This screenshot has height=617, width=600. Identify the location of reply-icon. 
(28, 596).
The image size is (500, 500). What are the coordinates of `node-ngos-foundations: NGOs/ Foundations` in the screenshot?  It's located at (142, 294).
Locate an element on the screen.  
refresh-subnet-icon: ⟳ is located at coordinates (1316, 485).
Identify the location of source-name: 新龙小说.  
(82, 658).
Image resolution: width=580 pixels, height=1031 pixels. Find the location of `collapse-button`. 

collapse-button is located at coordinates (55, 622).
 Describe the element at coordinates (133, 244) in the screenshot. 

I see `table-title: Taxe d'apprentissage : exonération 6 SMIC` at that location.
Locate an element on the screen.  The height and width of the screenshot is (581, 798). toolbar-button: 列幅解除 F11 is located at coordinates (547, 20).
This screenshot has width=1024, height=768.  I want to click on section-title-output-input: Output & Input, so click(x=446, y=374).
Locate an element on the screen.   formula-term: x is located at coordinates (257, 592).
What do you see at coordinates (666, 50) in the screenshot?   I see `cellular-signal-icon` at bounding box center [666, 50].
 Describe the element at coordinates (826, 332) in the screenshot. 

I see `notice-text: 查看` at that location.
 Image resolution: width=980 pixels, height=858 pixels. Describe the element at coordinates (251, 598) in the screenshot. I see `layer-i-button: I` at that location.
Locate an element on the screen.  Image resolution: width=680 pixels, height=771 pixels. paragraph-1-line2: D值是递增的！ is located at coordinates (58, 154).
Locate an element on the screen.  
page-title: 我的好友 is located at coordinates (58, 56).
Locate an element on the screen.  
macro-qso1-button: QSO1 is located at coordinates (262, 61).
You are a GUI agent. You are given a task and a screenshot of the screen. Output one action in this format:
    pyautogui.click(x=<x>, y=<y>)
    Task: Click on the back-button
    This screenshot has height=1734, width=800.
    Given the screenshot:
-=-=-=-=-
=== PROBLEM TO SOLVE ===
Reproduce every entry above word for word, with nothing added or left out.

=== RESULT OF THE EXERCISE ===
This screenshot has height=617, width=600. Identify the location of reply-icon. 
(28, 596).
The image size is (500, 500). What are the coordinates of `node-ngos-foundations: NGOs/ Foundations` in the screenshot?  It's located at (142, 294).
Locate an element on the screen.  
refresh-subnet-icon: ⟳ is located at coordinates (1316, 485).
Identify the location of source-name: 新龙小说.  
(82, 658).
Image resolution: width=580 pixels, height=1031 pixels. Find the location of `collapse-button`. 

collapse-button is located at coordinates (55, 622).
 Describe the element at coordinates (133, 244) in the screenshot. 

I see `table-title: Taxe d'apprentissage : exonération 6 SMIC` at that location.
Locate an element on the screen.  The height and width of the screenshot is (581, 798). toolbar-button: 列幅解除 F11 is located at coordinates (547, 20).
This screenshot has width=1024, height=768.  I want to click on section-title-output-input: Output & Input, so click(x=446, y=374).
Locate an element on the screen.   formula-term: x is located at coordinates (257, 592).
What do you see at coordinates (666, 50) in the screenshot?   I see `cellular-signal-icon` at bounding box center [666, 50].
 Describe the element at coordinates (826, 332) in the screenshot. 

I see `notice-text: 查看` at that location.
 Image resolution: width=980 pixels, height=858 pixels. Describe the element at coordinates (251, 598) in the screenshot. I see `layer-i-button: I` at that location.
Locate an element on the screen.  Image resolution: width=680 pixels, height=771 pixels. paragraph-1-line2: D值是递增的！ is located at coordinates (58, 154).
Locate an element on the screen.  
page-title: 我的好友 is located at coordinates (58, 56).
Locate an element on the screen.  
macro-qso1-button: QSO1 is located at coordinates (262, 61).
You are a GUI agent. You are given a task and a screenshot of the screen. Output one action in this format:
    pyautogui.click(x=<x>, y=<y>)
    Task: Click on the back-button
    This screenshot has height=1734, width=800.
    Given the screenshot:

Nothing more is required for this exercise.